Updated on educate 2024-05-22
6 answers
  1. Anonymous users2024-02-11

    The force of the ox lifts the weight, according to the vector synthesis law, it should be 50n is the hypotenuse of the weight of 80n, the resultant force is the right-angled side, then the left and right ropes each contribute 50, gravity takes half of them, forming a triangle, at this time the hypotenuse is 50n, the gravity is 40n (half of 80), so that the rope is 1m long, and each side of the left and right hands is only calculated from the lowest point The height difference in the direction of gravity is the horizontal distance. So the distance between the hands.

    2.Similarly, similar to the triangle rule, take half of the gravity force as the right-angled side, and the tensile force is the hypotenuse, which can be calculated as one, 1, 2, the triangle of the root 3, half the length of the rope corresponds to 2, and the horizontal distance corresponds to 1.

    3.In addition, you can draw a vector analysis diagram by yourself. This kind of question should be the homework or exam question around the third monthly exam of the first year of high school. Hope that helps.

  2. Anonymous users2024-02-10

    In the force analysis, only the horizontal direction is considered, and the three objects A, B, and C are only subjected to centripetal force and friction. The condition for an object to be at rest is that the centripetal force is equal to the static frictional force. The centripetal force increases with the increase of rotational speed, and when the centripetal force is greater than the maximum static friction force, the object produces centrifugal motion.
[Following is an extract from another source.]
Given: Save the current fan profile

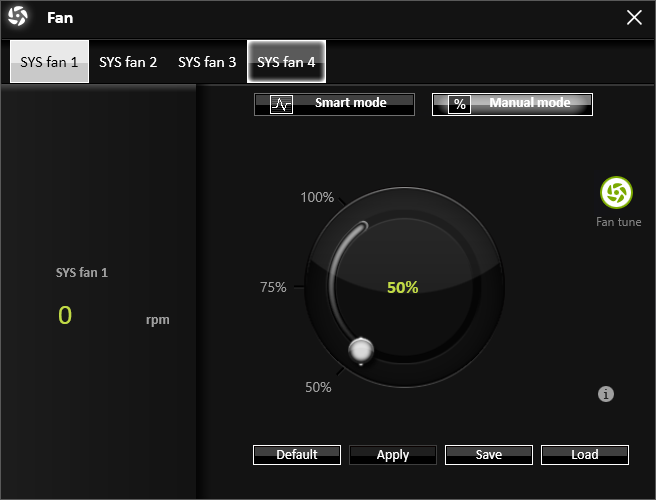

    According to the title, if the coefficient of dynamic friction is the same, then the maximum static friction (set to f) is proportional to the mass. So: fa = 2fb = 2fc

    According to the law of circular motion, the formula for centripetal force and centripetal angular velocity is:

    f = mv r = m r (m is the mass, r is the radius).

    a = v²/r = ω²r

    1) All points on the table have the same angular velocity, then the centripetal angular velocity is only related to the radius, because 2ra = 2rb = rc, so option a is correct;

    2) When at rest, the frictional force is equal to the centripetal force. fa = (2m)ω²r;fb = mω²r;fc = m (2r), so option b is correct.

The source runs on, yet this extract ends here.